Oh! It was the last few minutes of "Surprise", where The Judge has just incinerated another vamp, and Drusilla gets all manner of excited, stamping her feet and shouting, "Do i' again! Do i' again!"
There was no escape after that!
Niches are where you put little ornamental objects that get dusted. Given the diversity of the membership, we are not a niche audience, nor ornamental.

Speak for yourself. Though I am not a member of the niche audience that they expect for BtVS, I am most certainly ornamental. ;-)
Xerox, alien lanes, Saje and all, thanks for a great ride on this thread.
doghouse | April 17, 15:31 CET


As well as a whole slew of exceptionally articulate newbies with lots of cool stuff to say.
Not that I'm exactly a veteran around here, having just recently (I think) passed the "one year" mark. But it's felt like home from day one, so .... just sayin', lots of good stuff lately. ;-)

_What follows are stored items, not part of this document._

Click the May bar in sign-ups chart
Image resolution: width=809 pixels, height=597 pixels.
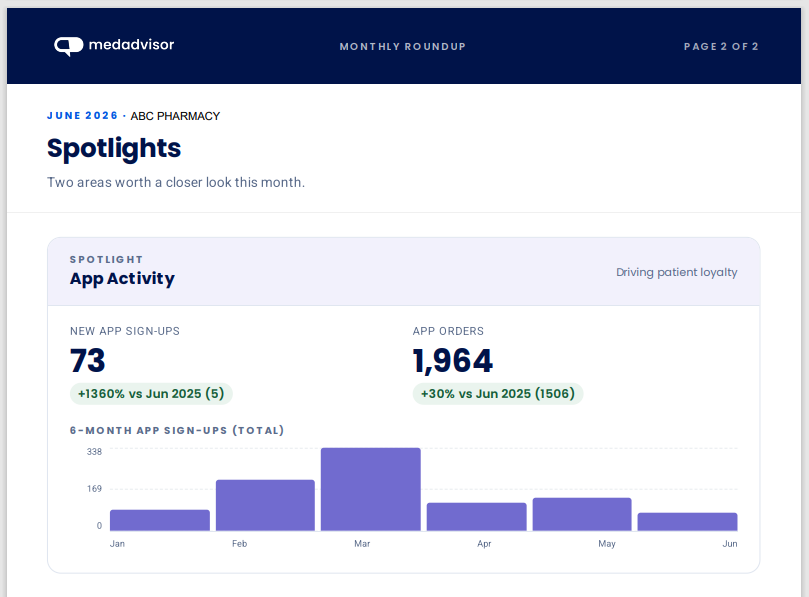pyautogui.click(x=582, y=514)
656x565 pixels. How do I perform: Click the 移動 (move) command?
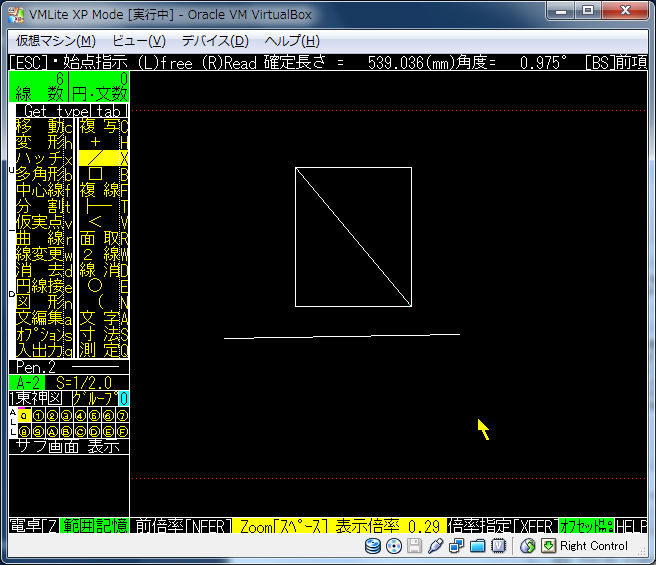click(40, 127)
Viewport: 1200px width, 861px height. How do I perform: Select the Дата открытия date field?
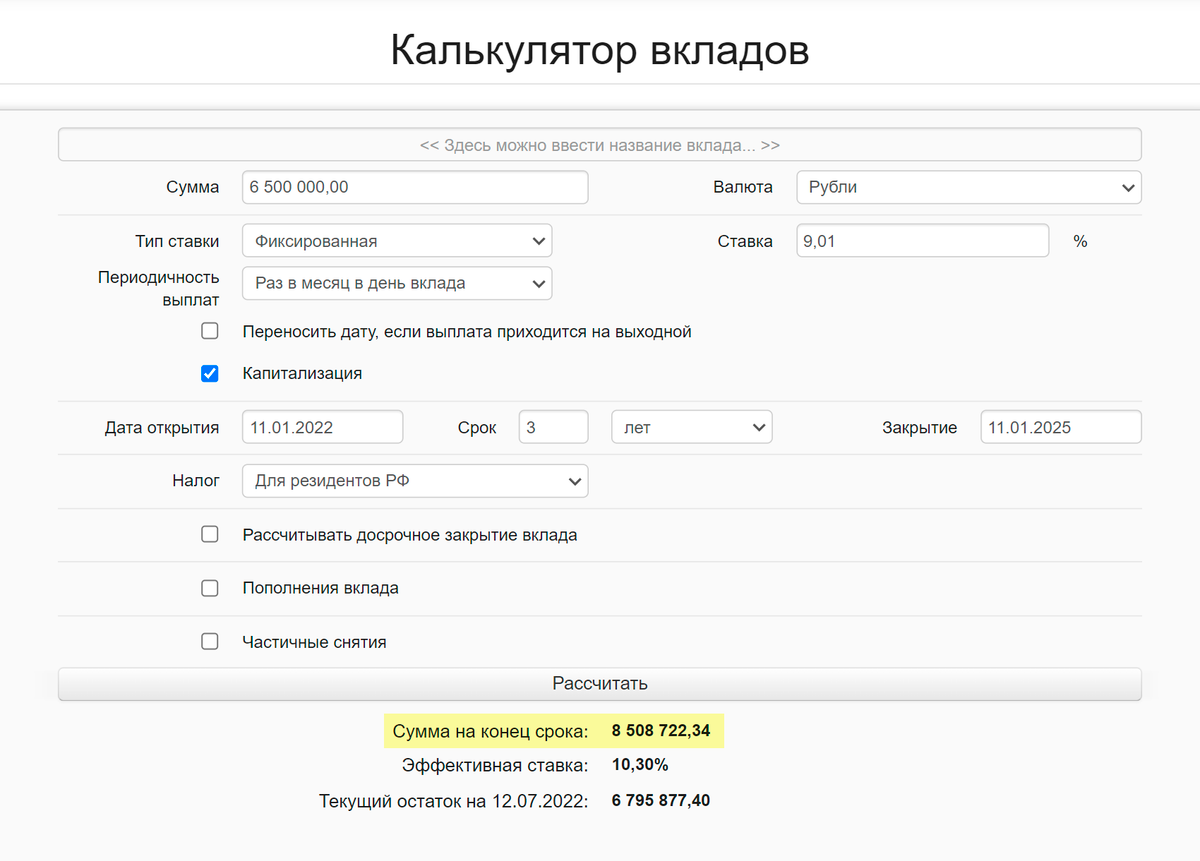[x=322, y=426]
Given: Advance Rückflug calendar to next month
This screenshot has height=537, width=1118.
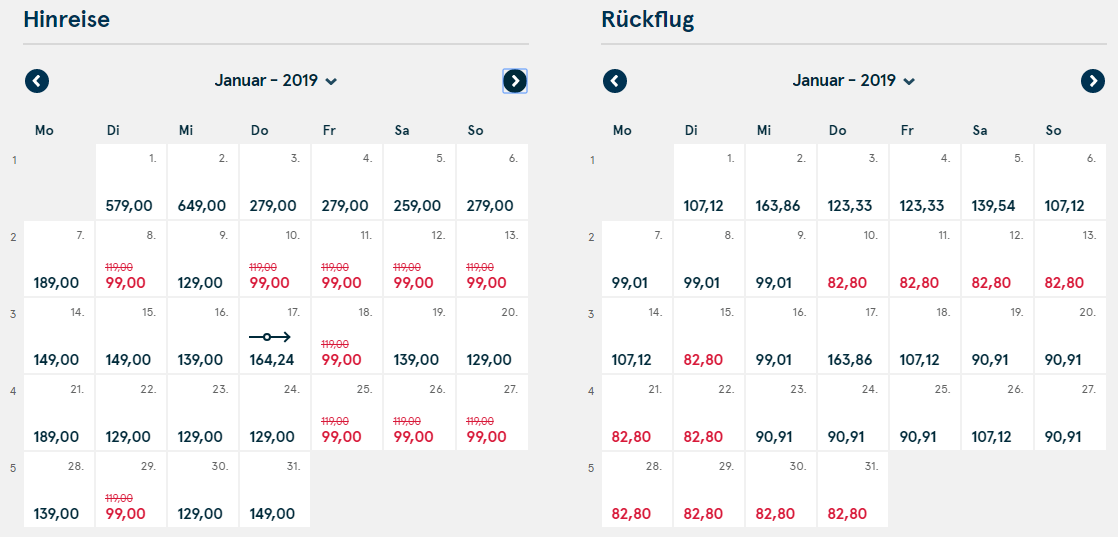Looking at the screenshot, I should click(x=1092, y=81).
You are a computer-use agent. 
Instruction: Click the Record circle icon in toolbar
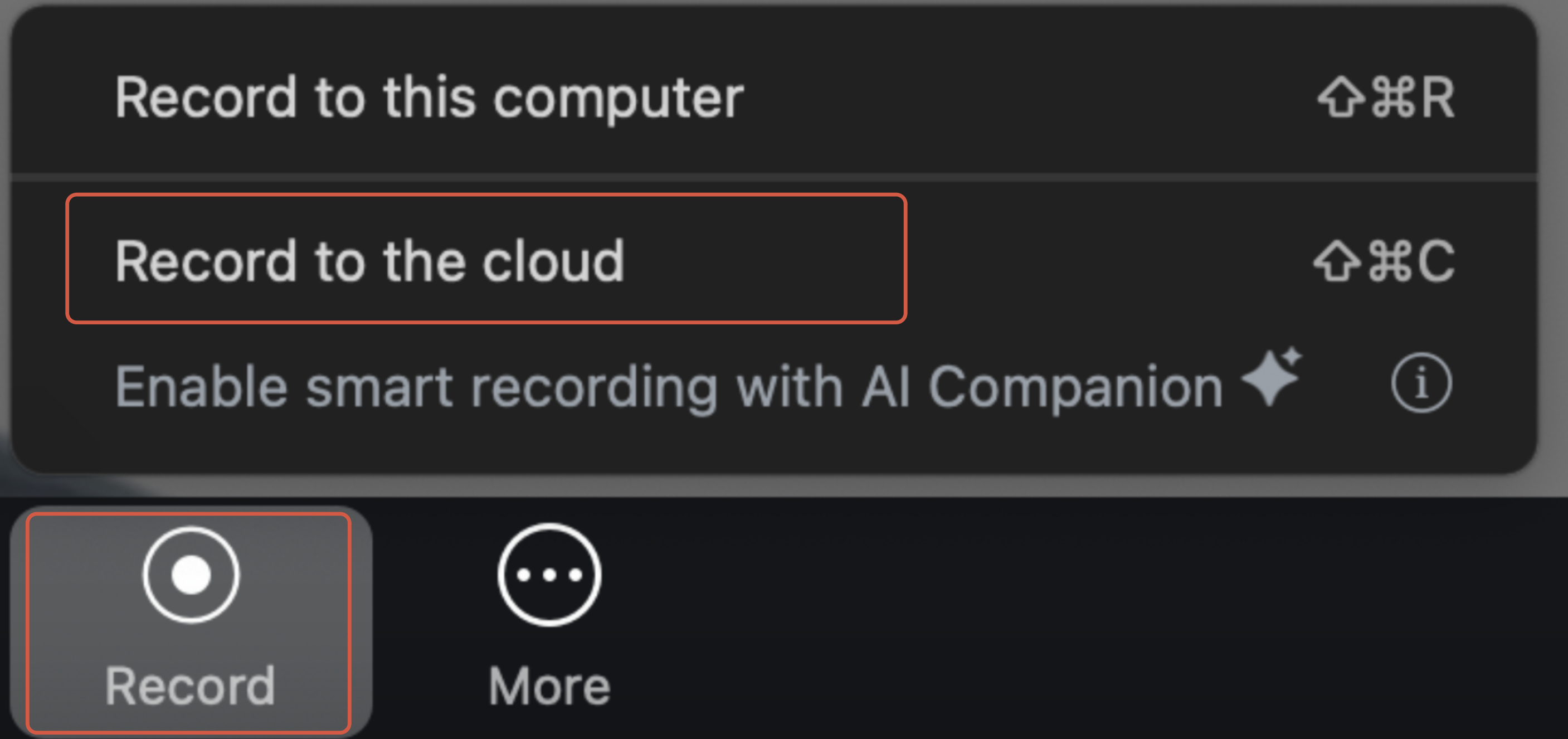[x=191, y=575]
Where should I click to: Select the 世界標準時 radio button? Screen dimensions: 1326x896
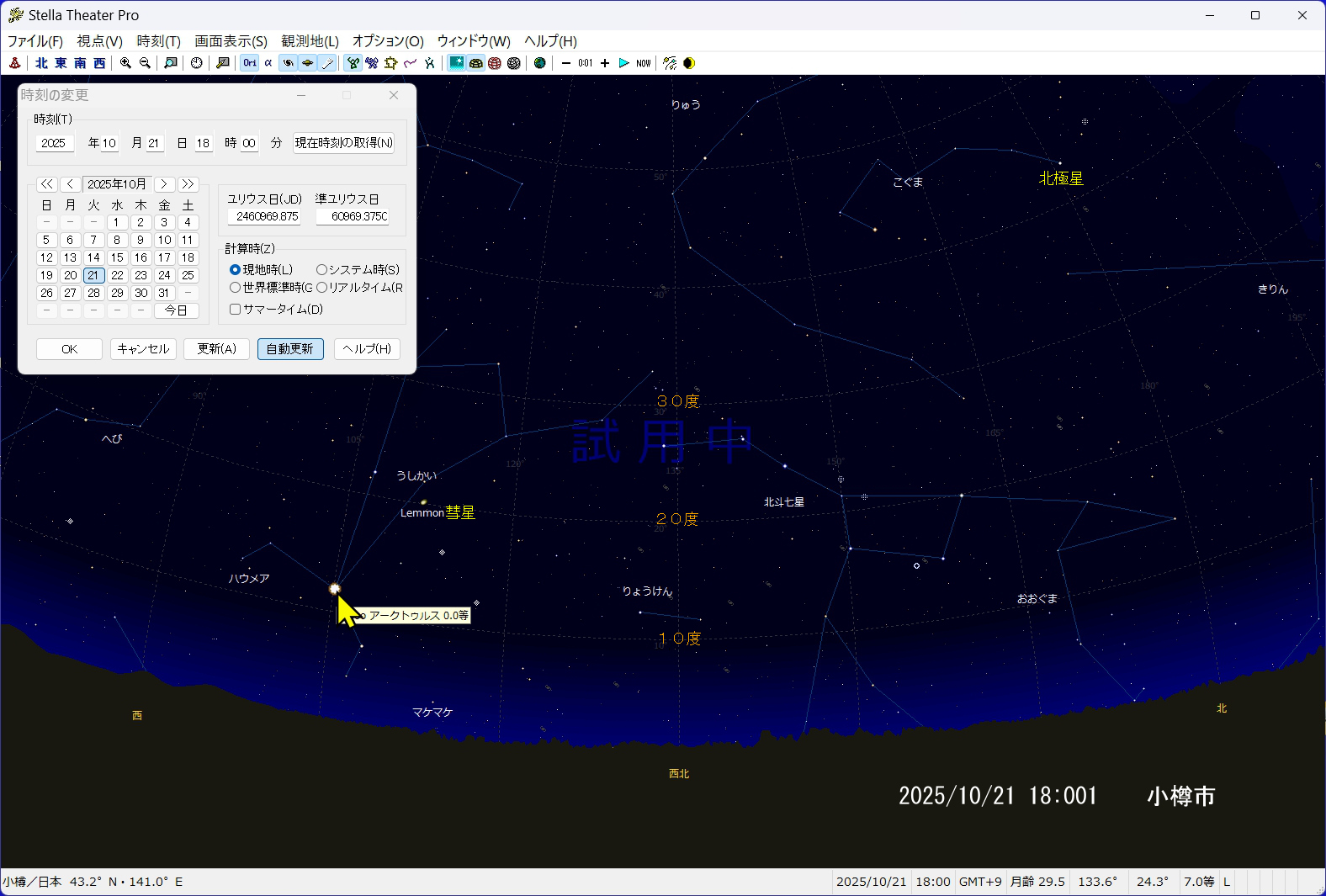pyautogui.click(x=236, y=288)
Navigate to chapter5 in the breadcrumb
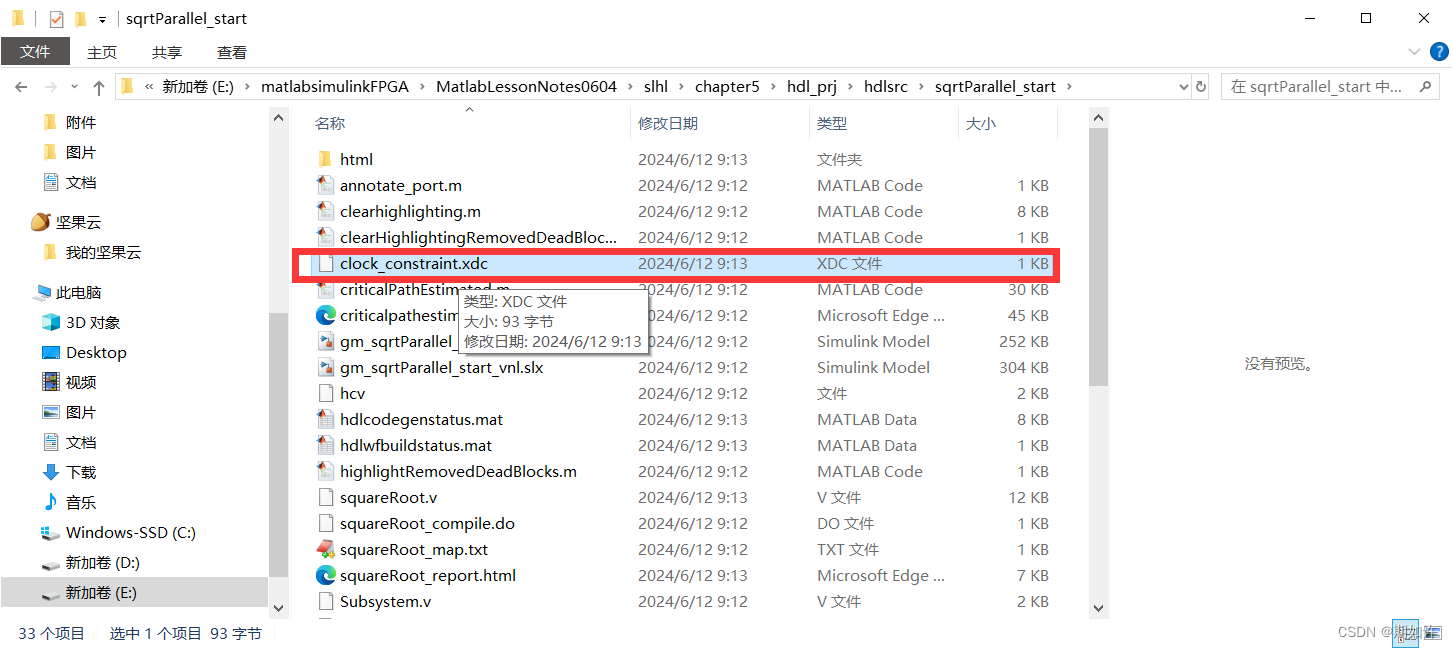1453x649 pixels. pos(728,86)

ETA my computer is so wonky, most likely on it's last legs :( I have to come back later to even follow any of the links I'm dying to check out.
I hope the Amy Acker in Dollhouse thing is real, that would be amazing.

[ edited by Shey on 2008-04-18 01:04 ]
Edited again for mis-spelling

[ edited by Shey on 2008-04-18 01:06 ]
Nah, Joss' shows are for niche audiences. He's done individual stories in the past that have done great in the mainstream, mainly his movies he's written scripts for (not Serenity), but his TV shows have never come close to the popularity of any of the big network shows. I'm sure that Joss and Mutant Enemy didn't set out with the goal in mind of, "We're writing these shows ONLY for geeks and nobody else!"

A group being diverse has nothing at all to do with whether the group is niche, but make no mistake, we are all part of a niche audience. These shows are not accessible for everyone, and I don't think they should be because they'd lose their charm. Joss' shows are very daring and fly in the face of the standard crime drama/reality TV snoozer that makes up 90% of the mainstream. There is no shame in being part of a niche.
The article is funny, and I understand where she is coming from. My friends feel the same way. But seriously, who is calling Joss "Jossus"??? That's just tacky and makes you sound totally weird...
And besides, Jossovah wouldn't like it.